Nationally, the landscape around police vehicle pursuits has been shifting but remains uneven. In Louisville, when Chief Steve Conrad arrived in 2012, he said he intended to tighten the rules around pursuits and restricting the circumstances under which officers could engage in them. Yet, the Courier Journal reports, he waited. Seven months later, a woman died after a vehicle being pursued by police crashed into her car in an intersection.

“Less than a month after [Stephanie] Melson’s funeral,” wrote Matthew Glowicki and Mandy McLaren, “Conrad announced the new pursuit policy.” He told the Courier Journal in November 2012 that “the costs just do not justify the risks.”

The results were evident. The number of police chases dropped as did the number of crashes and people injured. There were seven deaths from 2007 and 2012. In the three years that followed, while a more restrictive policy was in effect, there were none.

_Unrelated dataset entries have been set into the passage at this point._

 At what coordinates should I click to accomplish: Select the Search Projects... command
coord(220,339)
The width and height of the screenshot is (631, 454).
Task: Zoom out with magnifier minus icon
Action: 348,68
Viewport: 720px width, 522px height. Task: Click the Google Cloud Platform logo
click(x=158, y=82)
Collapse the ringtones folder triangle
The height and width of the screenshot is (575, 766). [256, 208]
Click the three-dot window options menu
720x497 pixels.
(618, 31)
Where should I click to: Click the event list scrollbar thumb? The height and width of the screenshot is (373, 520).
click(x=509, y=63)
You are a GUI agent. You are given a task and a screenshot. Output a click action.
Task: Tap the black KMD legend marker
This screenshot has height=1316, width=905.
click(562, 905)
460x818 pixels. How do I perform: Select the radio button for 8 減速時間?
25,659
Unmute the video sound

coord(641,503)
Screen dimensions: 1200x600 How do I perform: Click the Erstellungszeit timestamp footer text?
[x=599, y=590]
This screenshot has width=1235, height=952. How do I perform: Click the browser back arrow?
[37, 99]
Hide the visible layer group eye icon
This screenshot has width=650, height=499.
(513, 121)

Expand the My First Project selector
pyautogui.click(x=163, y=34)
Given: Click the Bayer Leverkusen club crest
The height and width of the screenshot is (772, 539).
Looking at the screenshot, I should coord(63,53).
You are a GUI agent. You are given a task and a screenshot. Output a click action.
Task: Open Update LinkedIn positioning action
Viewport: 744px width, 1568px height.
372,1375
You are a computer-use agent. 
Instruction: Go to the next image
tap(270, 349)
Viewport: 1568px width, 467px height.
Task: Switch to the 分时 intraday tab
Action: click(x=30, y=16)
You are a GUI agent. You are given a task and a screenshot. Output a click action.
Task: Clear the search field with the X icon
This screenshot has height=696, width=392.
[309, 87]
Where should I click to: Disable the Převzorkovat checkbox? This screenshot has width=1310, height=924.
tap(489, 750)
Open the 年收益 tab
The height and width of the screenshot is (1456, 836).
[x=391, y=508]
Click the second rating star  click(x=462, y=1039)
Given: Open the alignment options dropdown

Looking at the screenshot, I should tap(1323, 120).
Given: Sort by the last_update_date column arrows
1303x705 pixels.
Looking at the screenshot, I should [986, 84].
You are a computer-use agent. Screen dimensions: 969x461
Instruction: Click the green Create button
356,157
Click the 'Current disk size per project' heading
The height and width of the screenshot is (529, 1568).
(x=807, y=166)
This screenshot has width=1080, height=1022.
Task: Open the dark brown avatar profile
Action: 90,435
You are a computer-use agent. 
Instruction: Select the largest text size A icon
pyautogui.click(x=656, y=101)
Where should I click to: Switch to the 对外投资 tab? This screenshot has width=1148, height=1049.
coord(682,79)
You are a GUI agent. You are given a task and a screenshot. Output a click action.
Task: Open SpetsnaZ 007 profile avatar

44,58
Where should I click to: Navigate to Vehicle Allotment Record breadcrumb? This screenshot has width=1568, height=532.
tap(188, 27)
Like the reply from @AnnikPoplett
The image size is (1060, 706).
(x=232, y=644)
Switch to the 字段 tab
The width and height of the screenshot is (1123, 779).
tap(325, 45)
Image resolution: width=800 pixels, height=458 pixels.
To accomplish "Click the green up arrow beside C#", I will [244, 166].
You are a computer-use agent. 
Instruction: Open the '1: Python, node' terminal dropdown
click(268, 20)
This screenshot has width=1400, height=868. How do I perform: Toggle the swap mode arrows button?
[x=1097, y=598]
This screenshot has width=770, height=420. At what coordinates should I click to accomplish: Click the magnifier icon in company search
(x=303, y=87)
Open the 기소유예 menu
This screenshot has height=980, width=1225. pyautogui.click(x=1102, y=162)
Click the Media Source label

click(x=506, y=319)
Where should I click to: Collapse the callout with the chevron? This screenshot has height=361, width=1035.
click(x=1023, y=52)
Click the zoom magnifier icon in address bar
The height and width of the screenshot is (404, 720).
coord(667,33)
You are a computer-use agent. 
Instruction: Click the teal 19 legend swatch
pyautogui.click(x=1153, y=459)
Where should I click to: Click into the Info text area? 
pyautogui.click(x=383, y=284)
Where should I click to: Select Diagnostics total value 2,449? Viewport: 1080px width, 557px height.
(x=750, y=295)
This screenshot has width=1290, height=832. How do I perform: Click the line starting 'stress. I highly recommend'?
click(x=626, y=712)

But in 2016, the police chief reversed course. He did so, he said, to free officers to chase people suspected of engaging in drive-by shootings in stolen cars. A “special order” issued to officers in December 2016, authorized chases under three additional circumstances: when officers believed the person in the car committed, was about to commit, or was committing a violent felony, knew the suspect had a qualifying violent felony on their record, or knew the suspect was the focus of a violent felony investigation. In July 2019, the police chief publicly issued another temporary special order, allowing officers to also pursue stolen cars.

In the three years since restrictions began to be loosened, the number of police chases has gone up by more than 50 percent. Seven people had been killed when the Courier Journal investigation was published in October.

In December, the department announced that it was extending the special order that permits chases in cases of stolen vehicles, citing reductions in violent crime.

But the evidence of crime reduction is not so clear, the Courier Journal pointed out. “In the specific six-month period LMPD is citing as progress—July through December—homicide rates have remained stagnant over the past three years, with 40 recorded in each 2017 and 2018 and 43 recorded this year.” And roughly half of 2019 chases resulted in crashes.

Meanwhile, in New Jersey, an investigation by Andrew Ford of the Asbury Park Press into police vehicle pursuits has found that “New Jersey chases usually start with a traffic violation and usually don’t end with an arrest. … Even when someone is arrested, they’re usually not charged with a violent crime.”

“New Jersey police pursuits killed at least 63 people in the past decade and injured more than 2,500. Nearly half the people injured were bystanders and cops,” wrote Ford. More than half of those killed in vehicle pursuits were not in the car being pursued.

Among cities, “Newark police car chases killed black residents at a higher rate than any other city in the country, the last decade of federal fatal crash data shows.” Furthermore, the chases only led to arrests in fewer than half the pursuits, about 40 percent of the pursuits led to crashes, and nearly 1 in 5 resulted in injuries. The city police department did update its policies in 2017, restricting the circumstances under which police can initiate pursuits, which led to fewer chases, crashes, and injuries in 2017 and 2018.

The statewide review of police department policies in New Jersey found that officers are allowed to pursue cars even for motor vehicle offenses, as long as an officer feels the vehicle “is being operated so as to pose an immediate threat to the safety of another person.”

The chases are not yielding arrests for violent crimes either. “Two out of three eluders are not charged with a crime that the FBI tracks as violent, like murder, aggravated assault, robbery or rape,” writes Ford. Among those charged with violent crimes, the most common charge was assault on a police officer, “but most of those charges were dismissed later in court.”

Since the Asbury Park Press’s reporting, three New Jersey state senators have called for legislation to address the problem of these dangerous police pursuits.